Senin, 23 Desember 2013

5 Film Terbaik di Tahun 2013

Based on what? Well, based on me, dari puluhan film yang sudah dan belum sempat saya saksikan di tahun ini. Saya memilih lima film ini berdasarkan apa yang mereka tinggalkan begitu saya selesai menontonnya. Betapa kuat dan thoughtful karakter-karakter yang ada di ke-lima film ini, betapa membuminya mereka --kecuali karakter Jep Gambardella di The Great Beauty--, dan tentu saja, mereka merupakan karakter yang filosofis dan penuh makna. Mengingatkan kita akan "hidup". So, ini bukan hanya kemampuan ke-lima director ini membuat cerita yang "besar", namun juga bagaimana mereka membuat karakter yang sama "besar"nya. Ke-lima film ini memberikan tokoh utamanya kebebasan untuk makin menghidupkan cerita yang dibuat oleh sang director.

#5 Gravity (USA)

Film dengan pencapaian visual effect yang sangat luar biasa dalam sejarah perfilman & berhasil menjangkau imajinasi kita akan luar angkasa. Rasanya seperti, 3D jatuh di film yang tepat semenjak Avatar, and i hate to admit that i love it. Namun, dibalik kemegahan visualnya, kita tidak bisa mengindahkan bahwa Alfonso Cuaron berhasil menciptakan karakter, satu karakter, yang juga sama kuat-nya. Dr. Ryan Stone, yang diperankan Sandra Bullock, adalah karakter dengan keberanian klasik. Manusia biasa, yang menjadi pahlawan untuk dirinya sendiri, jenis orang yang mungkin ada di antara teman-teman kita, keluarga kita; sesekali losing faith, tak berdaya, namun karena didorong oleh rasa cinta, ia kembali bangkit untuk berusaha meraih kepercayaan diri dan her inner-strength, siklus yang tak hanya memainkan emosi kita sebagai penonton, namun juga membuat kita related to her.

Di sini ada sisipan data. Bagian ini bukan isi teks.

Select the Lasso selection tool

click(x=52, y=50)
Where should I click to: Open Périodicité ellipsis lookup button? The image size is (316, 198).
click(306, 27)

Seseorang terdampar di sebuah pulau tak bertuan, mungkin bisa dibayangkan oleh semua orang, namun terdampar seorang diri di luar angkasa, tentu ini gambaran yang sangat mengerikan, dan bahkan tak pernah kita harapkan sebelumnya. Namun itulah yang terjadi pada Dr. Stone, she's all alone and totally hopeless. Bullock is a milestone. Setelah sekian banyak film-film dengan tokoh one-man-show yang selalu saja dibawakan oleh aktor-aktor pria, sebut saja Cast-Away untuk Tom Hanks, Buried untuk Ryan Reynolds atau yang terbaru, All is Lost untuk Robert Redford, akhirnya aktor wanita mendapat kesempatan yang sama. Bullock berhasil menyajikan akting yang begitu breath-taking, usahanya bertahan hidup berhasil menyentuh banyak penonton, namun mimpi buruk yang ia alami di luar sana, juga menjadi mimpi buruk bagi kita. Outter-space is not the same anymore.

#4 Child's Pose (Romania)


Lewat film ini, Calin Peter Netzer berusaha meraih apa yang Asgar Farhadi raih di film A Separation. Kita dibawa dalam sebuah konflik yang seolah-olah berputar di tempat namun sebenarnya berjalan maju. Mengisahkan usaha seorang ibu dalam membebaskan putranya dari ancaman penjara akibat menabrak tewas seorang bocah. Namun usahanya kemudian tak berjalan mulus, kita diperlihatkan bahwa sang putra sebenarnya tak pernah menyukai ibunya, jadi tak peduli seberapa keras perjuangan yang ditempuh sang ibu untuk membebaskannya, sang putra seolah-olah tak peduli. It's like he leaves his problem to his mother and taking her effort for granted. Perilaku yang membuat kita gusar dan muak menyaksikannya. Namun jika dilihat lebih dalam, sang putra sebenarnya merindukan kebebasan. Ia tahu ia sudah dewasa, dan merasa tak berdaya dan frustated akibat dari ketidakmampuan menangani masalahnya sendiri karena sang ibu terlalu turut campur. Konflik dalam hubungan anak-ibu ini sebenarnya berhasil menyentuh konflik yang sama yang juga kerap terjadi di banyak keluarga. Selain itu, konflik dalam cerita ini juga menyinggungg tentang perbedaan kelas sosial dalam masyarakat beserta gaya hidupnya.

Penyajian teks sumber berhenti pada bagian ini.